A Battle-Tested Lesson: When Cassandra Struggles Under High Traffic
Back when I worked on an AdTech project, our team faced an extremely stressful challenge. Real-time user logs and events surged to over 200,000 requests per second. Cassandra was the top choice then due to its horizontal scalability. However, reality hit hard when traffic peaked.
The dashboard was glowing red. Cassandra nodes would occasionally “freeze” for a few seconds, causing constant timeout errors in the application. Strangely, CPU usage never exceeded 50%, but P99 latency spiked into the seconds. If you’ve ever stayed up all night trying to save a database cluster on “life support,” you know this feeling of helplessness.
The Root Cause: The Troublemaker Named Garbage Collection
After deep debugging, I realized the bottleneck was the JVM (Java Virtual Machine) platform itself. Cassandra runs on Java, meaning it has to live with Garbage Collection (GC). For write-heavy systems, the JVM has to clear memory at a high frequency.
These “Stop-the-world” GC pauses freeze all read/write operations. The bitter reality is that we often waste about 30% of server power just running Java’s memory management tasks. Configuring a 32GB Heap size or switching to ZGC are only temporary fixes. The shadow of the JVM still prevents us from fully exploiting hardware performance.
Three Common Solutions (And Why They Usually Fail)
Our team tried everything before finding the perfect solution:
- Tuning GC: Spent a whole week tweaking parameters with negligible results. It’s extremely complex and prone to side effects.
- Hardware Upgrades: Renting servers with more RAM or using the best NVMe drives. This is essentially “throwing money at the problem”—expensive, yet performance per CPU core remains stagnant.
- Using Managed Services: Switching to AWS DynamoDB. It’s convenient, but the end-of-month bill almost gave my boss a heart attack because write costs were so exorbitant.
ScyllaDB: The Power of Shard-per-core Architecture
ScyllaDB emerged as a perfect upgrade: it maintains the Cassandra API but is completely rewritten in C++. The biggest selling point is the shard-per-core architecture. Instead of threads competing for resources, ScyllaDB assigns each CPU core to manage a specific portion of the data. No contention. Lockless. And most importantly, no more GC.
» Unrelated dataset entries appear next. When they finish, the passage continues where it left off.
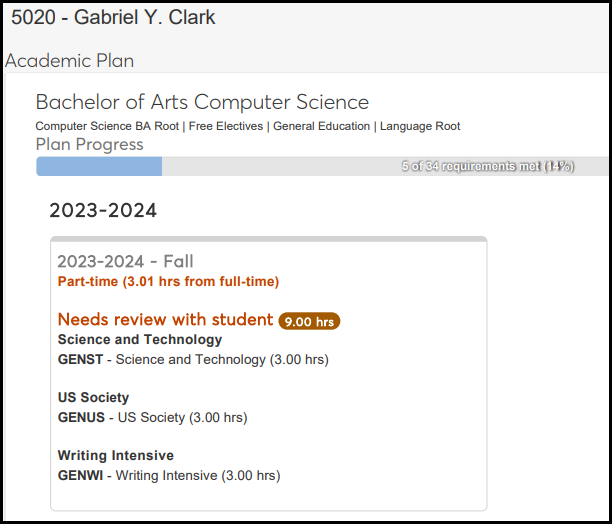Go to the Free Electives requirement group
Screen dimensions: 612x524
click(x=225, y=126)
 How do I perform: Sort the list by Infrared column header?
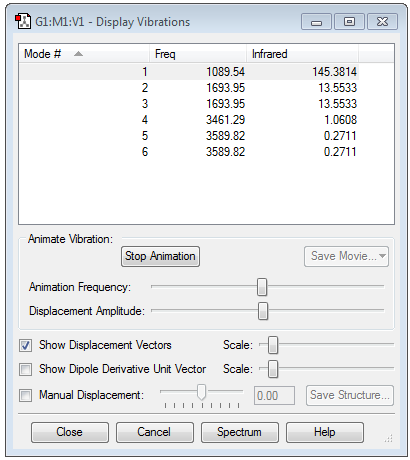[x=302, y=54]
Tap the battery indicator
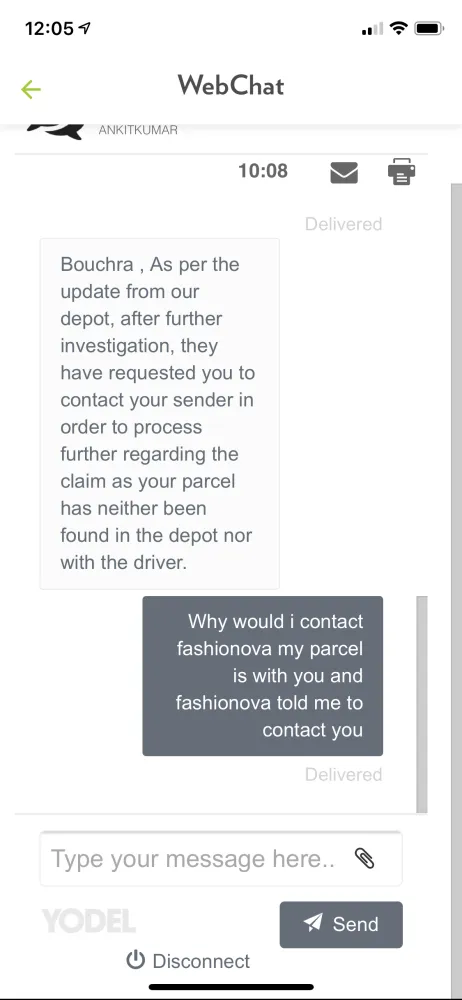 click(429, 28)
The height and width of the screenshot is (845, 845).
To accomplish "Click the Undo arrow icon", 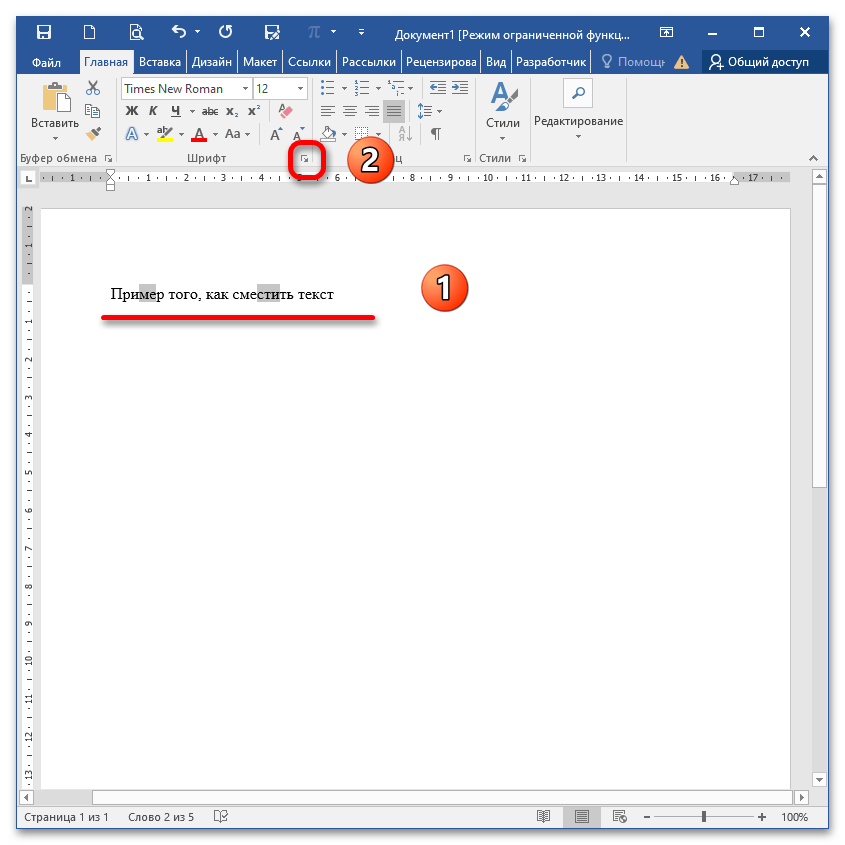I will pyautogui.click(x=178, y=32).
Quickly Deploy ScyllaDB with Docker
If you want to experiment, Docker is the fastest way to get a ScyllaDB cluster up in 30 seconds. I usually set up a small lab like this for benchmarking before deciding to migrate.
# Run a single ScyllaDB instance
docker run --name scylla-node -d scylladb/scylla
# Check node status (wait about 10 seconds for the node to be ready)
docker exec -it scylla-node nodetool status
Once you see the UN (Up/Normal) status, you can access the database using the legendary cqlsh command.
docker exec -it scylla-node cqlsh
Optimizing Table Design with CQL
ScyllaDB syntax (CQL) is identical to SQL, but you need to think in NoSQL terms to achieve sub-1ms speeds.
-- Create storage space (Keyspace)
CREATE KEYSPACE itfromzero
WITH replication = {'class': 'SimpleStrategy', 'replication_factor': 1};
USE itfromzero;
-- Log table with structure optimized for the latest queries
CREATE TABLE user_logs (
user_id uuid,
action_time timestamp,
action_name text,
PRIMARY KEY (user_id, action_time)
) WITH CLUSTERING ORDER BY (action_time DESC);
Pro tip: user_id (Partition Key) helps ScyllaDB know which core holds the data. Designing this key to distribute data evenly will help the system handle extreme loads.
Real-world Experience Handling Big Data
When benchmarking with millions of CSV rows, I never do it manually. A small trick is using the conversion tool at toolcraft.app/en/tools/data/csv-to-json to quickly normalize sample file formats. Then, use a Python script to push data at lightning speed.
import uuid
from datetime import datetime
from cassandra.cluster import Cluster
# Connect to local node
cluster = Cluster(['127.0.0.1'])
session = cluster.connect('itfromzero')
# Insert a sample record
query = "INSERT INTO user_logs (user_id, action_time, action_name) VALUES (%s, %s, %s)"
session.execute(query, (uuid.uuid4(), datetime.now(), 'USER_LOGIN'))
Final Thoughts
ScyllaDB is truly a speed demon. If you’re struggling with Cassandra’s sluggishness or DynamoDB’s high costs, give ScyllaDB a try. The performance-to-dollar ratio is incredible. However, remember: it only truly shines on high-core-count CPUs and high-speed storage!